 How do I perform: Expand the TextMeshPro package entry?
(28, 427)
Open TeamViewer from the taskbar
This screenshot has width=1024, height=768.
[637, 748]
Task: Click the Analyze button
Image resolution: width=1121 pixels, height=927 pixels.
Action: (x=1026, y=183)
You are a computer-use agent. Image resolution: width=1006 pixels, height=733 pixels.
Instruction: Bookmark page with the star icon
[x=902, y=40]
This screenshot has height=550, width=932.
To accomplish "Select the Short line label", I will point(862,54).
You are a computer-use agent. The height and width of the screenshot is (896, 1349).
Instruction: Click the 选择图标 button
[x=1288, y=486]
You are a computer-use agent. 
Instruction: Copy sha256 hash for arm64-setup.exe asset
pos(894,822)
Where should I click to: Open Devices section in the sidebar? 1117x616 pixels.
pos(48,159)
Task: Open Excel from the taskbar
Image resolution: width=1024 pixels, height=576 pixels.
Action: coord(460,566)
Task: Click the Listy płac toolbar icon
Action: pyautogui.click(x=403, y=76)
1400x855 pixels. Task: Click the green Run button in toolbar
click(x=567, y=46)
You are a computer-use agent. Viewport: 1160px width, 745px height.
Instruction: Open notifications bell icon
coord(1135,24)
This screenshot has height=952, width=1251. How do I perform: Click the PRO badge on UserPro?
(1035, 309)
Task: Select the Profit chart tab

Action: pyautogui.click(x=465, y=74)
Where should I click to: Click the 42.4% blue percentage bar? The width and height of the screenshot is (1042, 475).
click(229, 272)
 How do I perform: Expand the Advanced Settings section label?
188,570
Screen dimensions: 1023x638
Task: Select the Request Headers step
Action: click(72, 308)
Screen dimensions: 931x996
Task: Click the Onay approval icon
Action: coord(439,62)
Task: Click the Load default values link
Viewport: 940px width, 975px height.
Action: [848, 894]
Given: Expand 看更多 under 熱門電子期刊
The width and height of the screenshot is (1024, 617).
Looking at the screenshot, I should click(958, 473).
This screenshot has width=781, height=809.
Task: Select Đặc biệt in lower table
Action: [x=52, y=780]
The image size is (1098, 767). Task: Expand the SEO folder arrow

——

*PROBLEM TO SOLVE:* Extract all lines of the records above that include "from".

*PROBLEM SOLUTION:*
Open TeamViewer from the taskbar
Task: Open Excel from the taskbar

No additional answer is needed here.